Your instructions: Restate word for word the lines that begin the listing and end with the line holding "Lien vers la fiche de rappel (48, 1488)".

Supplied data:

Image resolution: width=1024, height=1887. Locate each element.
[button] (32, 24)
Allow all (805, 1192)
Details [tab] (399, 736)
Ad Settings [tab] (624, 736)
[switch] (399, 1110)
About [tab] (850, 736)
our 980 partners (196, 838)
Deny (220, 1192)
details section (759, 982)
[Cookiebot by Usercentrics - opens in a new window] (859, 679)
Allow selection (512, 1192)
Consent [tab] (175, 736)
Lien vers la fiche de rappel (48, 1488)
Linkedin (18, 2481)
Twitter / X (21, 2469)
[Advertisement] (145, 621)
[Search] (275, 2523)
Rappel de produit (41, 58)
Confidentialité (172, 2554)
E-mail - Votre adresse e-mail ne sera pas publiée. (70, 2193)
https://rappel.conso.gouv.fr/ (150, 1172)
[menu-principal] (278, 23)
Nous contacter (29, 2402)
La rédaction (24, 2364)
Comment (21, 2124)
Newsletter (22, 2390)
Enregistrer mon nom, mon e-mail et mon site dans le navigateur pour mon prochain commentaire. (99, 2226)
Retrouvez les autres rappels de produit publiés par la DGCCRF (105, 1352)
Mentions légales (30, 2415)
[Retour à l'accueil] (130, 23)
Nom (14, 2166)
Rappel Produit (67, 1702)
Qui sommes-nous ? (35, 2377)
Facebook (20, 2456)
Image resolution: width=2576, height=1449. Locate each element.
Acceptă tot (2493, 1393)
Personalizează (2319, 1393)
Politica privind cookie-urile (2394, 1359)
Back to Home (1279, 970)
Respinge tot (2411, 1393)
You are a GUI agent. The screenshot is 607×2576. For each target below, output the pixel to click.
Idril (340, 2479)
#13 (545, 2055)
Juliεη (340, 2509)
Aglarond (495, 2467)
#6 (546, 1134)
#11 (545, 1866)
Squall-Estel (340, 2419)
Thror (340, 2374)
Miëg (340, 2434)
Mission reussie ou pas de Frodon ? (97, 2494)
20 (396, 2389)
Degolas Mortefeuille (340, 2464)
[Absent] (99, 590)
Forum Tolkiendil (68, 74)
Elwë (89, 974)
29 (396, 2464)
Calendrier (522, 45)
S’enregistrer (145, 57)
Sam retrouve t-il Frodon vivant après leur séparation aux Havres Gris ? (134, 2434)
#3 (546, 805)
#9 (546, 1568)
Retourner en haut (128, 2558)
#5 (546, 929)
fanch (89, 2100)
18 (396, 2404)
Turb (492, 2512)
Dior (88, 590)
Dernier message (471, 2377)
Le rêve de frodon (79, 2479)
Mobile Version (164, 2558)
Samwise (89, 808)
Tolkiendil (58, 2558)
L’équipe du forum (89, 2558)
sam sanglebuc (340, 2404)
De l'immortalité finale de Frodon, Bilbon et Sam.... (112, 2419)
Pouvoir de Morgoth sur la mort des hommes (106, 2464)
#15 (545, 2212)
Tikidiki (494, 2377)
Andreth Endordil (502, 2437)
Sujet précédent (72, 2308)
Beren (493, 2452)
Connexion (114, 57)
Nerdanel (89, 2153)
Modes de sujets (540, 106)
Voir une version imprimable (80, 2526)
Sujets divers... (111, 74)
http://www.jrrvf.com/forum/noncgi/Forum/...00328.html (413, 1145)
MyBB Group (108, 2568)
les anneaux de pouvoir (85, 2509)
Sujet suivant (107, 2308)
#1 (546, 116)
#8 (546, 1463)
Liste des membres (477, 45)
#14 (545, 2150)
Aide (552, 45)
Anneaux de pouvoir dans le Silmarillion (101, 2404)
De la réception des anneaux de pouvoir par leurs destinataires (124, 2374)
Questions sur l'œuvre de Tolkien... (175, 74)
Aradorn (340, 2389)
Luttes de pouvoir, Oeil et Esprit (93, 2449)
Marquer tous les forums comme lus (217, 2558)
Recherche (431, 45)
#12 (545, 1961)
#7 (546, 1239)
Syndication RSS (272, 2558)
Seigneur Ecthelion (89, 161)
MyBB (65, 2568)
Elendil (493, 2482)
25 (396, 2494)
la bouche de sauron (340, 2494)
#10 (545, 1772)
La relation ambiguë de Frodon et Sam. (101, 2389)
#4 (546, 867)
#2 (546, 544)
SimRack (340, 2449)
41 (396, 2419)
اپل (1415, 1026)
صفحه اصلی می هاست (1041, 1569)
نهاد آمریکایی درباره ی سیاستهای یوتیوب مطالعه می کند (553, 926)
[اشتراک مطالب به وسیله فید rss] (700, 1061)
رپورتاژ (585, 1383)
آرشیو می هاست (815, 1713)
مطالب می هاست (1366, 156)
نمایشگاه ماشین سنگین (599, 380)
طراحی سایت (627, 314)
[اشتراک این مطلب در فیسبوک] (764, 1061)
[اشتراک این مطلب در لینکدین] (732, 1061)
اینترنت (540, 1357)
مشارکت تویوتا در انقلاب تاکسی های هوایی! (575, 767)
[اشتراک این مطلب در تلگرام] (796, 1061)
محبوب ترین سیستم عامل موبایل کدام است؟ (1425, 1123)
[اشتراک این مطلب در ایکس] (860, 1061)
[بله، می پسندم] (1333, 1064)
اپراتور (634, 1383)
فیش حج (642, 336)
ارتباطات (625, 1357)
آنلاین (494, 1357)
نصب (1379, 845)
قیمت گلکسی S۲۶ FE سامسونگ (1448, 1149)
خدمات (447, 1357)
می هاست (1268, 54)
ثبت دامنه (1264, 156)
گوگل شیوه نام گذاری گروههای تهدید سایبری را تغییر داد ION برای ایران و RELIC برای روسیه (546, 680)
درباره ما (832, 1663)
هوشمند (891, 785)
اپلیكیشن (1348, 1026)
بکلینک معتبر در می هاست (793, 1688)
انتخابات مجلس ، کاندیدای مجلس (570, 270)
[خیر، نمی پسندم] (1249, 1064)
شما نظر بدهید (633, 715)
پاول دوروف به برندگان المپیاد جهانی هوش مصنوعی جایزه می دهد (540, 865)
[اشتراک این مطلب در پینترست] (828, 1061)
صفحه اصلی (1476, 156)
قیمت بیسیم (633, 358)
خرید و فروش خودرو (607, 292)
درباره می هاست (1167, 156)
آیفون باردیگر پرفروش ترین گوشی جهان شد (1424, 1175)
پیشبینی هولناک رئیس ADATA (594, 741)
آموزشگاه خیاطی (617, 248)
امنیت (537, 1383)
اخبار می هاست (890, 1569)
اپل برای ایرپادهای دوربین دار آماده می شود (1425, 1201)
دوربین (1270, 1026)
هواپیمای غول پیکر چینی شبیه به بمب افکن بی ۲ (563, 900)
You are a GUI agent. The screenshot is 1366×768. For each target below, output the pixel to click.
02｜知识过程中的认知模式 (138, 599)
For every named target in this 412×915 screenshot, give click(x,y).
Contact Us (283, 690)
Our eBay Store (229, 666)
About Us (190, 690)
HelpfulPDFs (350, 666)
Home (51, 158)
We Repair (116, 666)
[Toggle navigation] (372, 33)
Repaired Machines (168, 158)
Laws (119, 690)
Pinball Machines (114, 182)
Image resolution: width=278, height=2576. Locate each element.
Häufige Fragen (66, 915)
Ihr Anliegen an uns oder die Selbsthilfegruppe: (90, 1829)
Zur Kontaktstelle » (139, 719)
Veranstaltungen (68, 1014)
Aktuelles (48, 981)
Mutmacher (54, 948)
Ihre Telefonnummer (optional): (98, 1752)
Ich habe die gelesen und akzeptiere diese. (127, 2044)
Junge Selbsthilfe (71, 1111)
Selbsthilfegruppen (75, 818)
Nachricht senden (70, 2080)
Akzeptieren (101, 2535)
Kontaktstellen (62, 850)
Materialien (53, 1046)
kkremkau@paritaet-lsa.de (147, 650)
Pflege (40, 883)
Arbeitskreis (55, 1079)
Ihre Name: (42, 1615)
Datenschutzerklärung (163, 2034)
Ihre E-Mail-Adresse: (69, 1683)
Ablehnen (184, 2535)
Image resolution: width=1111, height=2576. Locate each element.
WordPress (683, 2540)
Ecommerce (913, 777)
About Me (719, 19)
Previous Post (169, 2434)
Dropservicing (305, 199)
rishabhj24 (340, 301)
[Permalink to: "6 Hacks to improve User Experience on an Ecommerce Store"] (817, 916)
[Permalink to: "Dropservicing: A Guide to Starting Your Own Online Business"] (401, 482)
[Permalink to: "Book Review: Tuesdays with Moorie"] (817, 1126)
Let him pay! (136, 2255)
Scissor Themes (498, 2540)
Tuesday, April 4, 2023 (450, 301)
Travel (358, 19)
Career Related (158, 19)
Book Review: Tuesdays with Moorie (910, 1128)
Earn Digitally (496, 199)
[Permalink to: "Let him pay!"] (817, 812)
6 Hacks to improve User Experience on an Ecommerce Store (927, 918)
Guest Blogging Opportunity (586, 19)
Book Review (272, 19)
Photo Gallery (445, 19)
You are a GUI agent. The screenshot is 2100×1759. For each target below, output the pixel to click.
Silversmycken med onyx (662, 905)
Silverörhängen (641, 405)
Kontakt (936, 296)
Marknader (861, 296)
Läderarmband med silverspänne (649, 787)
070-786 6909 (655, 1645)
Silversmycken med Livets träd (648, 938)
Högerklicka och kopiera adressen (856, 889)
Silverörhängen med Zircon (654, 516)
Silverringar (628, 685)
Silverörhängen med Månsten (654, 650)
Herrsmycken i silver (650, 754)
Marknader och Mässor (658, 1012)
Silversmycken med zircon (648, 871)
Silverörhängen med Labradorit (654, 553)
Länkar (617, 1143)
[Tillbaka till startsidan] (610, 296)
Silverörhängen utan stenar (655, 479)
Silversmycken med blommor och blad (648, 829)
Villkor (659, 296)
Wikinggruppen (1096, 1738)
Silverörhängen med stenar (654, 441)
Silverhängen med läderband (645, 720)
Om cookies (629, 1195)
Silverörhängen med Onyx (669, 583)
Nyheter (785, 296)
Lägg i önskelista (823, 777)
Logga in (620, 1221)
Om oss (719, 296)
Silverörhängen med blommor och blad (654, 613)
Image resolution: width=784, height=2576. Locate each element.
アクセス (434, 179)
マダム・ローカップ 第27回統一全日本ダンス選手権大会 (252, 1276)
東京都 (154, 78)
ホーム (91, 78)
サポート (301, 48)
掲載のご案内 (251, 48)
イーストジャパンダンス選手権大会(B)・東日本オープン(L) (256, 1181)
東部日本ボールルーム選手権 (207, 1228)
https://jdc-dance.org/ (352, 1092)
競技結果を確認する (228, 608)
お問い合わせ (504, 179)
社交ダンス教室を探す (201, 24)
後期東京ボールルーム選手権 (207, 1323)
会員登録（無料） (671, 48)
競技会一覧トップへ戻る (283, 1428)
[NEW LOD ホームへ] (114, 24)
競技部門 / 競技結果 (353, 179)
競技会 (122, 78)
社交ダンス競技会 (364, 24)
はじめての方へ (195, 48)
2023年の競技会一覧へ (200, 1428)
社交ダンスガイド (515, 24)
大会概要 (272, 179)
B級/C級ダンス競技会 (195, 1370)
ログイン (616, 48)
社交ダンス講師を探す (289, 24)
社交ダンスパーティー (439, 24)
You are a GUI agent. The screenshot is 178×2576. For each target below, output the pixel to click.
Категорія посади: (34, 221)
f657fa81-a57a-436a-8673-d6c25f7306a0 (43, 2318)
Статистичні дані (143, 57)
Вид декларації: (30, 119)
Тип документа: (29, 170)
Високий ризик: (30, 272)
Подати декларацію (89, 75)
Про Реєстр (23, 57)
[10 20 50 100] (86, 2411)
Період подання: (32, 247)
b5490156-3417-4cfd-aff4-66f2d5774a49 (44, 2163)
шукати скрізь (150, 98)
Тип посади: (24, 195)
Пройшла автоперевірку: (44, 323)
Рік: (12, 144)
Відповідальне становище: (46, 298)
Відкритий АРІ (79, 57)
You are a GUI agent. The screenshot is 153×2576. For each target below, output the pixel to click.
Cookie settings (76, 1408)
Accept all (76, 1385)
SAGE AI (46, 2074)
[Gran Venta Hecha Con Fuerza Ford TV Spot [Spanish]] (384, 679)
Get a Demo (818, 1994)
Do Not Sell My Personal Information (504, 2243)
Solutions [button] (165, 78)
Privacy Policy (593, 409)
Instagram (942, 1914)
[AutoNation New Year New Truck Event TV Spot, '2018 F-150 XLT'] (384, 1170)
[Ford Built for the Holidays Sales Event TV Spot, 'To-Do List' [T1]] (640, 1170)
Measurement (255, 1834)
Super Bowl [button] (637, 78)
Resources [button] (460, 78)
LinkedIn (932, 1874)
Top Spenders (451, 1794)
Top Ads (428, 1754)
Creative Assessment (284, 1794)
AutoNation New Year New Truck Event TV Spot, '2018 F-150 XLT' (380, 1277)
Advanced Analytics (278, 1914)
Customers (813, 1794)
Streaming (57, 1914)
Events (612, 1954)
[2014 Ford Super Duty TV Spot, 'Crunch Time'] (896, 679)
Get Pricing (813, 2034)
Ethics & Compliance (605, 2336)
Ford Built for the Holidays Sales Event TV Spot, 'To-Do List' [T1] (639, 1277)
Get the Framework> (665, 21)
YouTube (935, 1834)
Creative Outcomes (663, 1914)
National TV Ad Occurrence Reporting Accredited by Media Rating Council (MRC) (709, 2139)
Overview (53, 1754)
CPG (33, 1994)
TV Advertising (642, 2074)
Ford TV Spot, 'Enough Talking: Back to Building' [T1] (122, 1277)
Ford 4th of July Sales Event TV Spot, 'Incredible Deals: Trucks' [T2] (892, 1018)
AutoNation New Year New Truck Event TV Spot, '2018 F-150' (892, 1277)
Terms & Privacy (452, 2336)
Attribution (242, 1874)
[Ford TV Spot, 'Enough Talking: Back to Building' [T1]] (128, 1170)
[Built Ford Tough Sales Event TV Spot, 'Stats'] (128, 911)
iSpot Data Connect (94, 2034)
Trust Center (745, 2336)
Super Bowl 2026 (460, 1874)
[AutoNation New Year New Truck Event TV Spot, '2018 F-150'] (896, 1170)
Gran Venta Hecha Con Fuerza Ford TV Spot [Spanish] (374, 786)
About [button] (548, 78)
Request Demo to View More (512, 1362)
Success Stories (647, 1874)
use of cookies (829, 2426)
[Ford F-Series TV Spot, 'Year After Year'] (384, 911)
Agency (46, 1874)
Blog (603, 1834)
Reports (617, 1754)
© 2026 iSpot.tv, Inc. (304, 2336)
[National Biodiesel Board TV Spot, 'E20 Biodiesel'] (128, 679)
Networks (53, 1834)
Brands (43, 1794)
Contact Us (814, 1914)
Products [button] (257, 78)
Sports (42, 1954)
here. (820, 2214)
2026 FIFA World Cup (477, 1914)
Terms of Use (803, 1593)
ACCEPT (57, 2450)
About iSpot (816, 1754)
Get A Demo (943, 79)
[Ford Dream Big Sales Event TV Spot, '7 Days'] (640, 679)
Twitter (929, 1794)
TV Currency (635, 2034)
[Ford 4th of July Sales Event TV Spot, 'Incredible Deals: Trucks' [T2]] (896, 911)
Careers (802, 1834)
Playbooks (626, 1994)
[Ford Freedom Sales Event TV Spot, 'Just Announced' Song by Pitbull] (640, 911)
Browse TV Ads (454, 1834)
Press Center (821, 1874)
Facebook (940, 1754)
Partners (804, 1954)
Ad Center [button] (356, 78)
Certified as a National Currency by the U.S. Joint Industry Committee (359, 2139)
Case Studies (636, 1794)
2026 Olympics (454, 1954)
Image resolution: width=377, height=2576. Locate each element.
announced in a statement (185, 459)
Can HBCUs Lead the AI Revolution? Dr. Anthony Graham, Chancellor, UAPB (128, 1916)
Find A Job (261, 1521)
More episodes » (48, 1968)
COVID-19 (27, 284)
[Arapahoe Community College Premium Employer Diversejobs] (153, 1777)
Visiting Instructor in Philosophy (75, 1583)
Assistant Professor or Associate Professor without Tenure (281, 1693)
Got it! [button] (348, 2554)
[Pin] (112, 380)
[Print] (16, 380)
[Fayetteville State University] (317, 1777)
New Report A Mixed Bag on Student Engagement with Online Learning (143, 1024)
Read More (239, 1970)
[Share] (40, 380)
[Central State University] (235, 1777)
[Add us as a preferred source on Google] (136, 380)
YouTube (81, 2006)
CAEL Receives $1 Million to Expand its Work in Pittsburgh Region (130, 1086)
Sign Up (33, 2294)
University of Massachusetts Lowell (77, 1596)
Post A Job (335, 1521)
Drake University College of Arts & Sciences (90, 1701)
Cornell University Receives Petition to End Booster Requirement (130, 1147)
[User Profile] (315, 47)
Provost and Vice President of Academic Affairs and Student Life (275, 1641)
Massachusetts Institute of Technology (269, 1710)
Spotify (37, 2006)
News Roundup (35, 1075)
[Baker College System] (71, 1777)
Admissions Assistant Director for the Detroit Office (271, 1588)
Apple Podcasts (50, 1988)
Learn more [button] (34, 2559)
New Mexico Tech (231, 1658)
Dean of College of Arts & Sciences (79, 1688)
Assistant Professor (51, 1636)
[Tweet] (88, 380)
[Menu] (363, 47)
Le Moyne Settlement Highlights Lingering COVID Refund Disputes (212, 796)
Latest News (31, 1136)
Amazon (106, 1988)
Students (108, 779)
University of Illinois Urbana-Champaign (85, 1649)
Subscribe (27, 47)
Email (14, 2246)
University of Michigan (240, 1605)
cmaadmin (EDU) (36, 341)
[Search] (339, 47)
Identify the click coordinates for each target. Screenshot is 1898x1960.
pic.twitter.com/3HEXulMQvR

Result of the exercise:
Image resolution: width=1024, height=1887. Locate each element.
[button] (32, 24)
Allow all (805, 1192)
Details [tab] (399, 736)
Ad Settings [tab] (624, 736)
[switch] (399, 1110)
About [tab] (850, 736)
our 980 partners (196, 838)
Deny (220, 1192)
details section (759, 982)
[Cookiebot by Usercentrics - opens in a new window] (859, 679)
Allow selection (512, 1192)
Consent [tab] (175, 736)
Lien vers la fiche de rappel (48, 1488)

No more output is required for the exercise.